Re: question about classifiers
From: | Patrick Dunn <tb0pwd1@...> |
Date: | Sunday, December 5, 1999, 7:06 |
On Sat, 4 Dec 1999, Nik Taylor wrote:
> Patrick Dunn wrote:
> > My question is, therefore, if I'm going to have these fifty or so pronouns
> > but no nouns, how did these pronouns evolve?
>
> Hmmm, a former noun-possessing stage? Or a former serial verb stage.
> For instance:
>
> krz qa xa etu
> give I you it.is.manufactured
>
> And word order was fairly free. Then, later, _etu_ was shortened to
> _tu_ and migrated to a fixed order, in the process losing it's
> "verbness", and evolving into a suffix
I like this. There could be, in fact, Advena languages with this pattern
still in existance, but in Advena "third world" nations, perhaps, without
the economic wherewithal to get to space.
> > In Earth languages with things like classifiers (you know, like in Thai),
> > how do these words evolve? Are they just worn-down forms of the thing
> > they clasify?
>
> I believe so. I suspect that what originally motivated their
> development in languages with them is either areal influence, or, in the
> case of the original language with it, too many homophones. For
> instance, if a word _zang_ could mean "chicken", "boat" or "book" you
> might have "food-zang", "travel-zang" and "thing-zang" or something like
> that, with the first element evolving into a classifier by becoming
> restricted in use.

◆ Collected data:
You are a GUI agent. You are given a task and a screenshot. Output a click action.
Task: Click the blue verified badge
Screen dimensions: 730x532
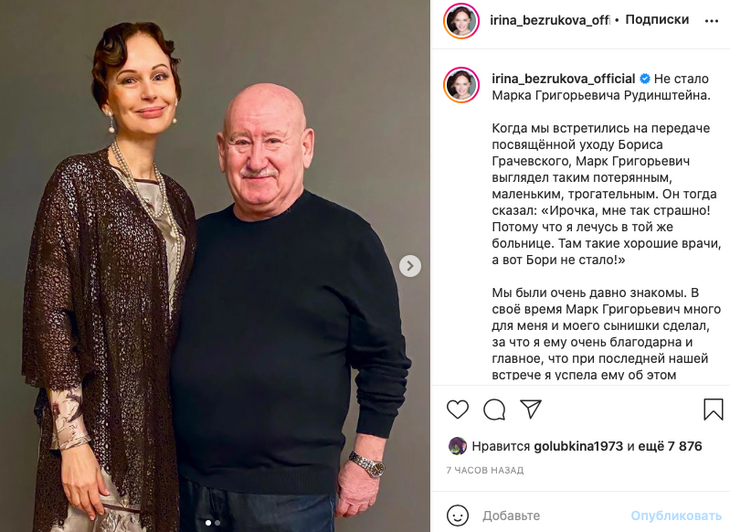[x=645, y=79]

◆ Task instructions:
**a)** Can you transcribe the classifier post between "Re: question about" and "these pronouns evolve?", inclusive?
**b)** In the classifier post:
(i) On what date was the post sent?
(ii) What shorter form was _etu_ reduced to?
(iii) What three meanings are suggested for the word _zang_?

◆ Responses to the tasks:
**a)**
Re: question about classifiers
From: | Patrick Dunn <tb0pwd1@...> |
Date: | Sunday, December 5, 1999, 7:06 |
On Sat, 4 Dec 1999, Nik Taylor wrote:
> Patrick Dunn wrote:
> > My question is, therefore, if I'm going to have these fifty or so pronouns
> > but no nouns, how did these pronouns evolve?

**b)**
(i) Sunday, December 5, 1999
(ii) _tu_
(iii) "chicken", "boat" and "book"